Policy Makers and Irrational Exuberance

Robert Shiller says the speculative bubble in real estate was driven by “a contagion of optimism” that pushed up prices and expectations in a feed-back loop. This epidemic apparently engulfed regulators as well.  “Government policy makers breathed in the same optimism, which no doubt encouraged them to be lax on regulatory restraint,” he writes in a NYT column.

This is a plausible explanation of the psychological mechanism that operates in any bubble. It eventually collapsed and led to the property slump that underpins the current economic malaise And Professor Shiller is right that public officials are not immune. But federal entities breathing in heady fumes is different from anybody else breathing in the same.

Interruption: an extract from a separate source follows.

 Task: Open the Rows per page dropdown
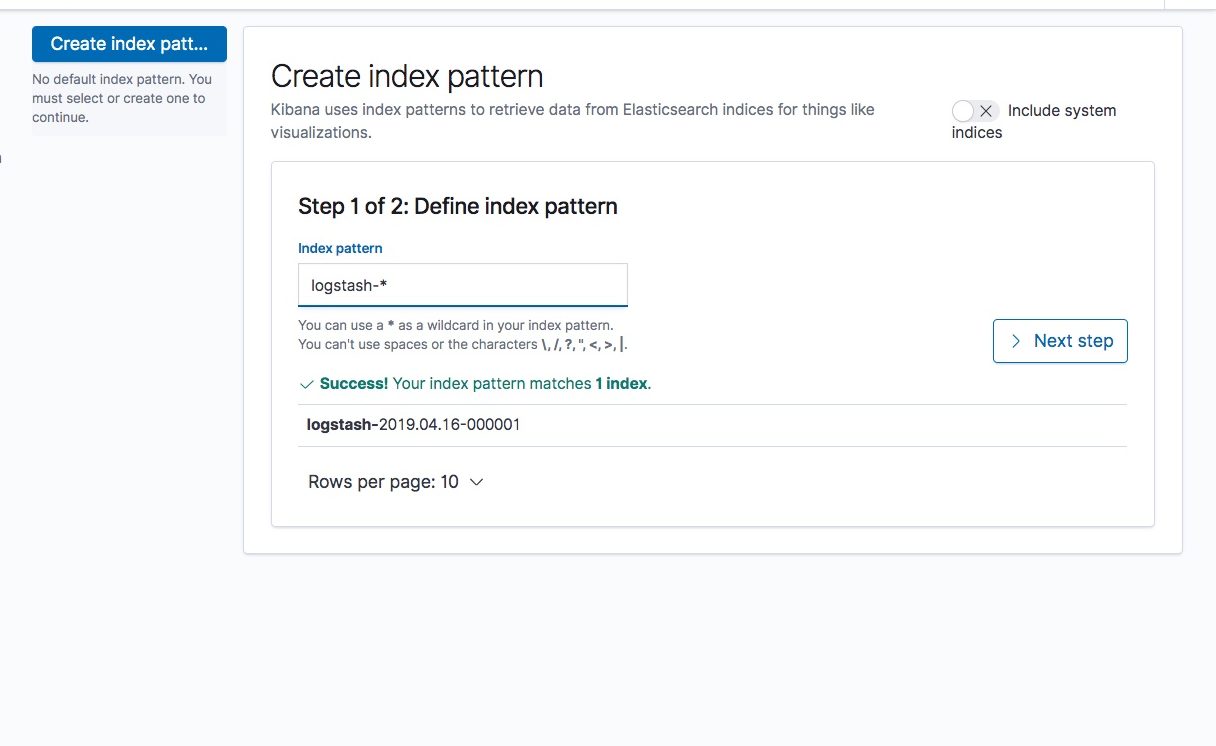396,482
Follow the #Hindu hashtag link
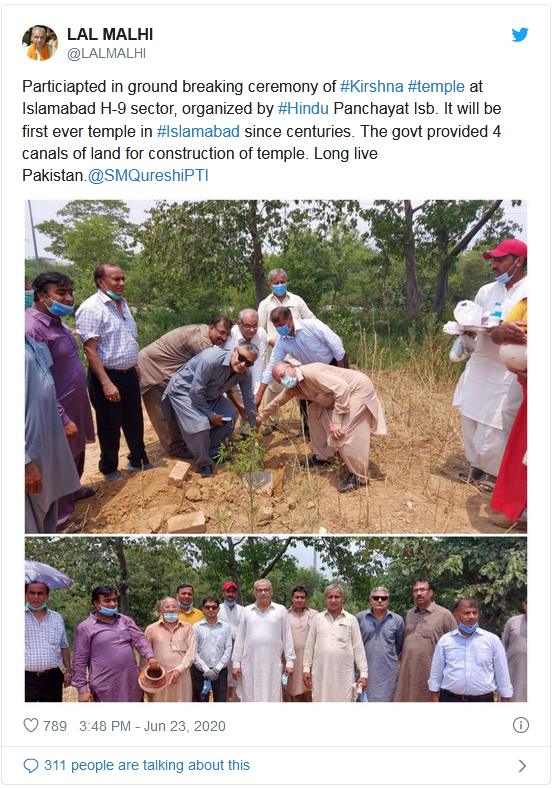Image resolution: width=553 pixels, height=788 pixels. click(x=303, y=109)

After all, the federal government is uniquely big and powerful. Mr. Shiller ignores the institutional implications of this. The key question is,  Why should it be any different the next time around?

Consider that the property bubble followed the 1990s stock bubble. In December 1996, then Federal Reserve Chairman Alan Greenspan asked, “But how do we know when irrational exuberance has unduly escalated asset values?” Once that bubble burst, he argued that there is no way of knowing until it’s over.

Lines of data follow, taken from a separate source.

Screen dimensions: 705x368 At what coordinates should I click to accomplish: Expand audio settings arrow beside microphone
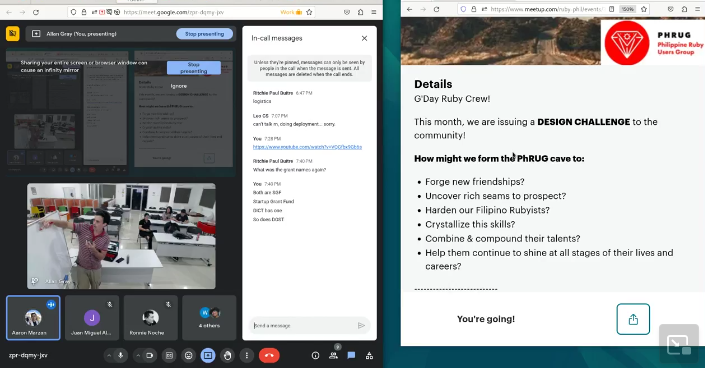click(x=109, y=355)
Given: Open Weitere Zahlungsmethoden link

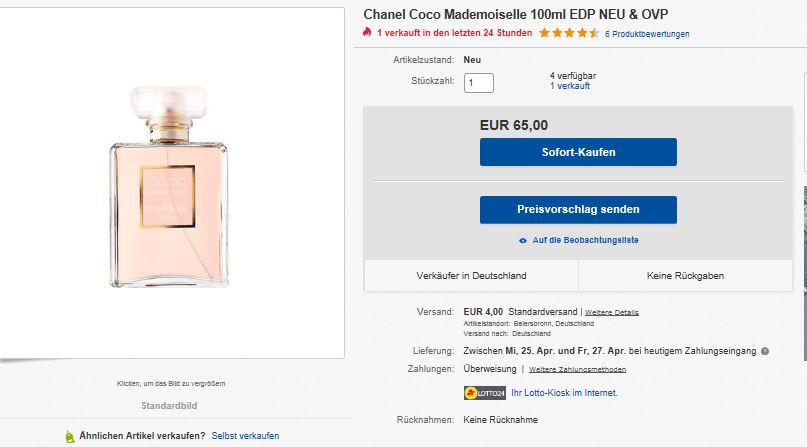Looking at the screenshot, I should click(577, 369).
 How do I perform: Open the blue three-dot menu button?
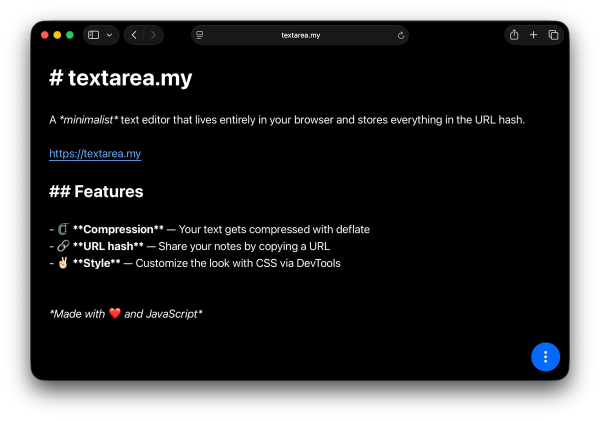pyautogui.click(x=545, y=356)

But in 1998 the Fed further stoked the red-hot stock market by repeatedly adding to the money pipeline. This was in response to what looked like a crisis caused by Asian debt problems, a temporary default byRussia and the near-failure of hedge fund Long-Term Capital Management. In the early 2000s it did so again in response to the downturn.

Surely the Federal Reserve’s interventions threw the economy off track, as John Taylor has argued. Optimism was fueled by the belief that the Fed would intervene to protect asset prices, an idea that came to be known as the Greenspan put. Meanwhile, Fannie and Freddie continued their mortgage buying spree, benefitting from the widespread and eventually vindicated belief that Washingtonwould back them up.

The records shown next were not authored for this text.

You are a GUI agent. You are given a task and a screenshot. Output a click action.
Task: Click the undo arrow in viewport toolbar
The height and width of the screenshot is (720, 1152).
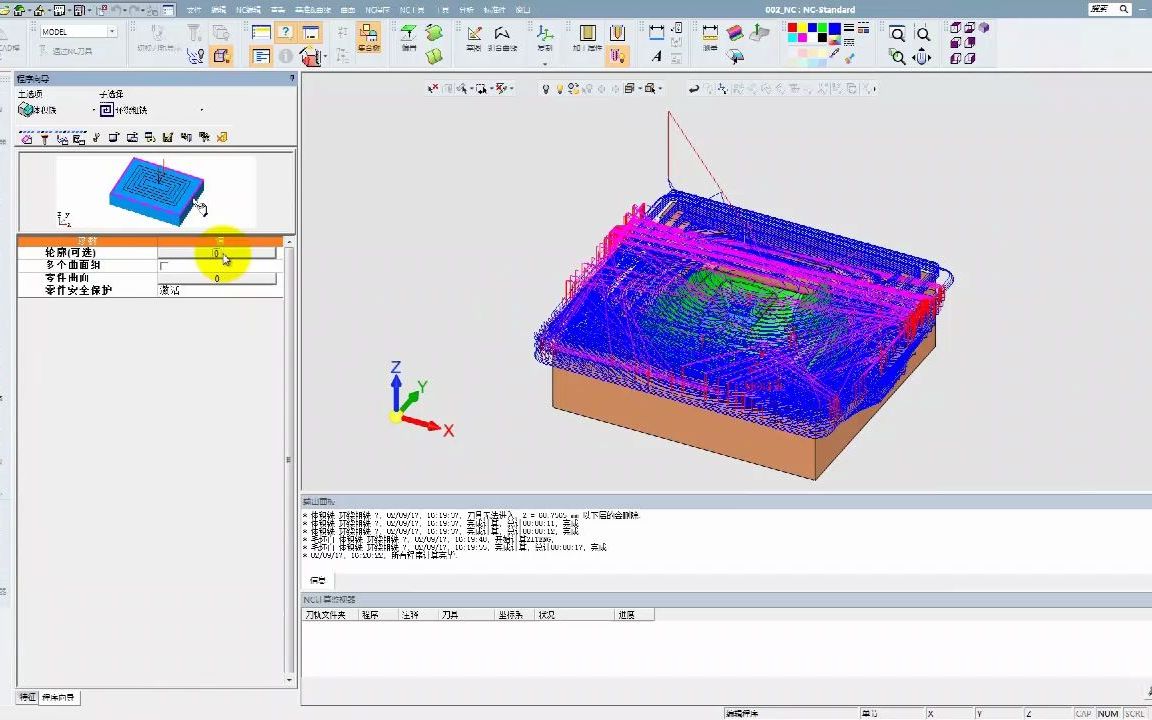pos(694,89)
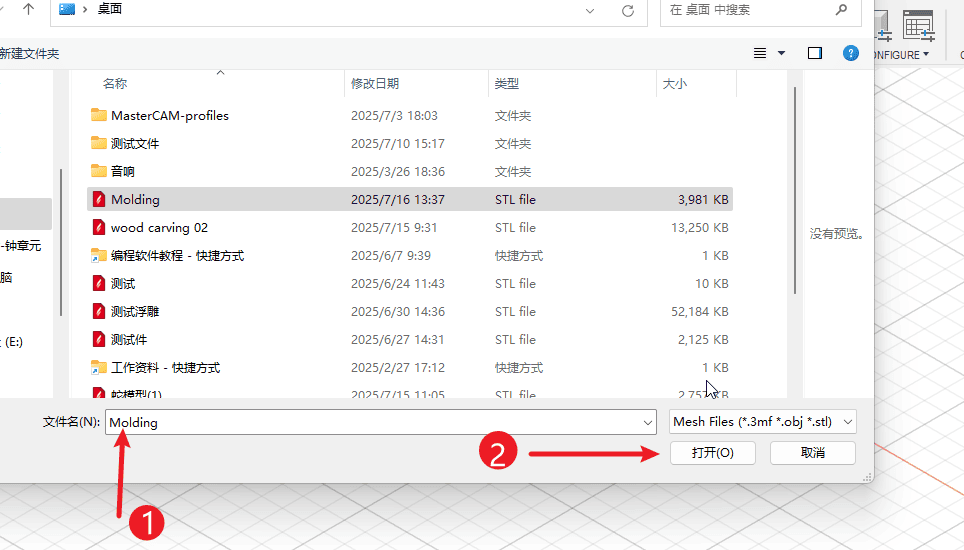Click the magnifier icon in the search box
This screenshot has height=550, width=964.
841,10
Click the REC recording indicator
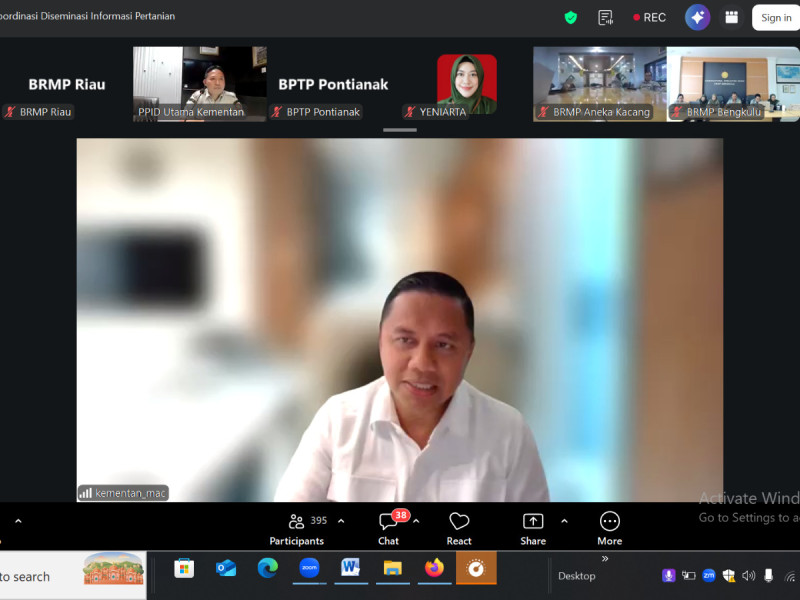 coord(649,18)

Mr. Shiller limits the government’s role in property speculation to regulatory omission, but it was acts of policy commission that encouraged optimistic expectations in the market. He analyzes the irrational exuberance of markets while minimizing the adverse impact of government agents’ behavior.

This dichotomy in viewing market vs. government players is broadly shared and has had a major result. Those government agents receive ever more authority, with the Dodd-Frank Act giving the Fed and other bureaucracies wide open discretion in formulating rules. There is no evidence that they will behave any differently in the next cycle—-no reason they’ll change now that their failures have been rewarded.

In a WSJ video Mr. Shiller says fiscal stimulus and regulatory expansion are good but  confidence is weak and there is real risk of recession.  He suggests that the government lacks the ability to boost confidence. But policy makers did the wrong thing in the bubble. Likely they’re doing the wrong thing in the slump as well, destroying confidence through their interventions.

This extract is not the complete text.